Users of Ubuntu and derivatives (such as Linux Mint) can use the PPA to get the most recent version of SMPlayer:
https://launchpad.net/~rvm/+archive/ubuntu/smplayer/
As to audio, I tried Exaile in the past, but ditched it again. I forgot why. I’m not all unhappy with Audacious right now.
DeadBEEF and Audacious are nice.
For very large collections, I’ve found MediaMonkey to be great, but it is Windows based, although I can use it in a VBox Windows machine under MX Linux. It does not handle MTP as well as Windows MediaPlayer, but it is great for creating playlists and editing file tags.
I knew about this since around 2009. It’s good for Linux, like Rhythmbox, but for Windows, foobar2000 is the best.
Is Exaile able to play music from YouTube. I don’t want to do it in the browser.
Oops, missed the question mark after “YouTube”.
Oh, great, another iTunes clone. Linux already has Clementine and Strawberry and twenty-five other music players that work exactly the same.
Find me an open-source music player that works more like Roon. That would be new.
Exaile is an Amarok clone, not an iTunes clone – same with Clementine, but Exaile is older. I haven’t used iTunes in over a decade, but at the time it looked and felt nothing like either of these.
I had to look that Roon up… I guess it’s useful for people that have VERY specific requirements.
Apparently, from the homepage, it seems to advertise itself as a program that turns boring playlist into web-pages inside your player. And you have to pay $10 a month for that “privilege”.
Roon people, guess what?
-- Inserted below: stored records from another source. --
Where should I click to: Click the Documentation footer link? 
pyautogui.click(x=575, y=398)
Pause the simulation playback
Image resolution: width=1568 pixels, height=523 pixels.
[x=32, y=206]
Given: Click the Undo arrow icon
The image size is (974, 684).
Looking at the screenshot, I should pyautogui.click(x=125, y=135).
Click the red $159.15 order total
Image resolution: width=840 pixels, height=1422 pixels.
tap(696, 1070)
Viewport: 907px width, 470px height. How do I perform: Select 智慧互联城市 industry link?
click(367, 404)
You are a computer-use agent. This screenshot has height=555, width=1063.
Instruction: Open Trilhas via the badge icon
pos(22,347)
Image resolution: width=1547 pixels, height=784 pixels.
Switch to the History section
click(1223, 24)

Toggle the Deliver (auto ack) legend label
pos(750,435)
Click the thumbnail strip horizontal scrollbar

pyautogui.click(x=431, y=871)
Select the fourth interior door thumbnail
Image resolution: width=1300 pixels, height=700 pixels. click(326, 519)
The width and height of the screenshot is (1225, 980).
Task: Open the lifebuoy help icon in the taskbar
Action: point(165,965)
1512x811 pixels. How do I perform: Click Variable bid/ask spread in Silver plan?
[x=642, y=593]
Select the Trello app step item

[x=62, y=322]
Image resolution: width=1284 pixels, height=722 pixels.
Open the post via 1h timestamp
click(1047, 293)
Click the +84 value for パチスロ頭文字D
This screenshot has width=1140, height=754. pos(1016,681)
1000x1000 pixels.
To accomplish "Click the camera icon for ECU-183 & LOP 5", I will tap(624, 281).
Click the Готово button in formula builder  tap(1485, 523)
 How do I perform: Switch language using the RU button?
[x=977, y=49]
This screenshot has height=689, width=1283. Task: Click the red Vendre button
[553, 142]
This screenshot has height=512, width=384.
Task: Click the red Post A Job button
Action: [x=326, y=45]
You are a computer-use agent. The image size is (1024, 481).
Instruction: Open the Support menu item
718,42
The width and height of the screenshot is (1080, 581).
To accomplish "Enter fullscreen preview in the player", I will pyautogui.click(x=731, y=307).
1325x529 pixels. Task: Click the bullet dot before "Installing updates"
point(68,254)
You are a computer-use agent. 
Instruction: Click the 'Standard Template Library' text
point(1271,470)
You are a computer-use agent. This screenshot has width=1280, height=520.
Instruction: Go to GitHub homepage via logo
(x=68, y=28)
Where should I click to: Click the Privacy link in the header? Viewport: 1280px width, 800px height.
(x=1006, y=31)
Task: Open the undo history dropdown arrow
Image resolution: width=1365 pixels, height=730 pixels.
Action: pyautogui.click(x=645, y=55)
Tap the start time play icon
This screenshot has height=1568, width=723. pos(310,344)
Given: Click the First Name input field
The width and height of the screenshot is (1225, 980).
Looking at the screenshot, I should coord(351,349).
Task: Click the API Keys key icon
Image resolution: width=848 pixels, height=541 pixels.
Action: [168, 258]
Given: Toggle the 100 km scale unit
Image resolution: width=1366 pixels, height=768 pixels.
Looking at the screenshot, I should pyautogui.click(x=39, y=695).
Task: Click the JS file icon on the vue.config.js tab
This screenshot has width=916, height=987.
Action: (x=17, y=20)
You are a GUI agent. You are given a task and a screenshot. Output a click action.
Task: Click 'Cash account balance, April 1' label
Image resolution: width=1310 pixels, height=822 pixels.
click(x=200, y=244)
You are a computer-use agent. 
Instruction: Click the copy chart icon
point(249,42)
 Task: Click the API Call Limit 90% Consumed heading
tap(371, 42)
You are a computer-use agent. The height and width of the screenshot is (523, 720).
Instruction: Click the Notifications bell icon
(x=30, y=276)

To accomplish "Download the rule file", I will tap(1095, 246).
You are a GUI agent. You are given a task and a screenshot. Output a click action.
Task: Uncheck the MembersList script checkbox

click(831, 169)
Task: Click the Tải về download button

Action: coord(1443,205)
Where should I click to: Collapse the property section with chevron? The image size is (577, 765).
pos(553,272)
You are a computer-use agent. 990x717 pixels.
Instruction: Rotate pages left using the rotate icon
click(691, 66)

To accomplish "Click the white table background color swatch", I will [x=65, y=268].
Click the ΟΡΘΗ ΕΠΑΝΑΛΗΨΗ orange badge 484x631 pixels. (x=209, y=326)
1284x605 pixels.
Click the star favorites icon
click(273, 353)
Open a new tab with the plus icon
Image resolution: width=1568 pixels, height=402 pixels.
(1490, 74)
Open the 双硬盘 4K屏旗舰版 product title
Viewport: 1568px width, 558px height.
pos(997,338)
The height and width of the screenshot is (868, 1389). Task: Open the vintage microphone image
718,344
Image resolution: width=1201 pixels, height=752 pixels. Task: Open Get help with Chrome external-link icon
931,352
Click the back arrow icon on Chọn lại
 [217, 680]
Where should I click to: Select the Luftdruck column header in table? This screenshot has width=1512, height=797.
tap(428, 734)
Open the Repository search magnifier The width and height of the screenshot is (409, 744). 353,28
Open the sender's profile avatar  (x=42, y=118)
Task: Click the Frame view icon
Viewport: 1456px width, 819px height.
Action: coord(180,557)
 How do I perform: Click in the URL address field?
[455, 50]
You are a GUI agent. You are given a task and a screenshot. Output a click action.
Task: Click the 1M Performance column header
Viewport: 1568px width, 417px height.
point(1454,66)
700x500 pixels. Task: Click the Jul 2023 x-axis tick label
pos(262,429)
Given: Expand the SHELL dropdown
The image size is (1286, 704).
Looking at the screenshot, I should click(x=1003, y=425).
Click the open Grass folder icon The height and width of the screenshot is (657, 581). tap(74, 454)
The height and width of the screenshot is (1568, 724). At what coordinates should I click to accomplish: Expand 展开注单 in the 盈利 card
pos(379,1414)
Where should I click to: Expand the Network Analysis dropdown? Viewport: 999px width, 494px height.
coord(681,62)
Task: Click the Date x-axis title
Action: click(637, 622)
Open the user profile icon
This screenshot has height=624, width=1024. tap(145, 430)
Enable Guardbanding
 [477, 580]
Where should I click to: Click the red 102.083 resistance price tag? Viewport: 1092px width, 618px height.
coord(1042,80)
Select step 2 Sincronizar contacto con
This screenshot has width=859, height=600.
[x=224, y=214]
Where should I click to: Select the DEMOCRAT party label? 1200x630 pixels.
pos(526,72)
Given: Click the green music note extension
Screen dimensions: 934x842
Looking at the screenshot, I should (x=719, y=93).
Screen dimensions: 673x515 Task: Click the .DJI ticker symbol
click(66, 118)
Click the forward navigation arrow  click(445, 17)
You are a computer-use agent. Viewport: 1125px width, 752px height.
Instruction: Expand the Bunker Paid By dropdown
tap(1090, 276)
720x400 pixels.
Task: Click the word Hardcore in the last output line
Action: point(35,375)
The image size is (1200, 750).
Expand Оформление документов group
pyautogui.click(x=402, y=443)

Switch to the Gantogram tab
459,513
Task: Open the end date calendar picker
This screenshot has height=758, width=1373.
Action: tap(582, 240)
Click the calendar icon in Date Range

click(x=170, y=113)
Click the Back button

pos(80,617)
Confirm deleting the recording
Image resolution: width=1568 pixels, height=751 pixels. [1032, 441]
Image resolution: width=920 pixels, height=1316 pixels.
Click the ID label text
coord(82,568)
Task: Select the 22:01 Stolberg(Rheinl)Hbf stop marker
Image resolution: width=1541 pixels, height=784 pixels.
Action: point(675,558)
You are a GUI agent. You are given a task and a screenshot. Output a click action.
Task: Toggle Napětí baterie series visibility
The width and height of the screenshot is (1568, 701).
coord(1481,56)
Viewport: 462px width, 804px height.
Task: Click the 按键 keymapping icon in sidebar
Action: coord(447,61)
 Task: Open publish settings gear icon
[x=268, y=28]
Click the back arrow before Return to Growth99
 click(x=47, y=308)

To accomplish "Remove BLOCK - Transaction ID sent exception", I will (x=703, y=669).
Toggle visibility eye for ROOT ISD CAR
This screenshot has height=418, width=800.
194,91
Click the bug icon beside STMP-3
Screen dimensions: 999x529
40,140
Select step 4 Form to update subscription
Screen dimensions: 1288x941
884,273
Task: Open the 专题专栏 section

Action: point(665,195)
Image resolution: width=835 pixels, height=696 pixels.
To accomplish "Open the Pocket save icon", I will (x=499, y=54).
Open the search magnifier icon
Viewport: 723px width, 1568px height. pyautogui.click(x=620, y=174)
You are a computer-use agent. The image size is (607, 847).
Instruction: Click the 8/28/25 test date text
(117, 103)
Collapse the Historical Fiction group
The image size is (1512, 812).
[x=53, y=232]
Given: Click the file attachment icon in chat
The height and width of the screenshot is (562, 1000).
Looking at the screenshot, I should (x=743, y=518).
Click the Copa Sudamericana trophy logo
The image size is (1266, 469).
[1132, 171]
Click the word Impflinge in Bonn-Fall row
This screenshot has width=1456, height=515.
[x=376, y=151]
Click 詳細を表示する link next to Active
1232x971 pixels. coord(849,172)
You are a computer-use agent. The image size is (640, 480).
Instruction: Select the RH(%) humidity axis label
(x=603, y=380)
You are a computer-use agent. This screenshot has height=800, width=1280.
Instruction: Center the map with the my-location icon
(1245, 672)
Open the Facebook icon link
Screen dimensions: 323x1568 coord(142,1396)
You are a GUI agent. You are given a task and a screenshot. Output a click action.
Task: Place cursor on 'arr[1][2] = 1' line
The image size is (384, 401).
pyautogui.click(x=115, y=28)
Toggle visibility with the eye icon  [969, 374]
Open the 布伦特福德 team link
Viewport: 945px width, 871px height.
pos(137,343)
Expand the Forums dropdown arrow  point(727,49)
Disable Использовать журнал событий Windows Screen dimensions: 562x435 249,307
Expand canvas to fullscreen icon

Spotify can do that for free in the Web Player, if you have an ad-blocker it even blocks ads.
And as for that “boring playlist experience”… I like that boring playlist experience, that’s why I prefer listening to music on my computer or phone – so I can have a small, tiny and most importantly… BORING playlist which is compact and easy to go through. If I wanted to see pictures of my artist of choice or read about it, there is Wikipedia or whatever. And again it’s for free…
Unless… Roon is about something else and I completely missed the point.
Find me a musicplayer on linux that works like MusicBee https://images2.imgbox.com/b5/23/UWmP09lP_o.png
One that works with very large collections and shows covers as a grid. On linux that’s not gonna happen. Yarock is the closest we’re gonna get on linux, and that one is still aeons behind MusicBee. Lollypop? Lollynope. It works with tiny collections only, feed it more music and it dies. I would love to use linux exclusively but the inferior musicplayer capabilities compared to what’s on offer for windows makes that impossible.. Hopefully not forever. But for now, it’s Windows with MusicBee and FxSound for me.
Quod Libet does show some promise, but MusicBee is definitely hard to beat (even when running under Wine).
Great player I love use it from time to time.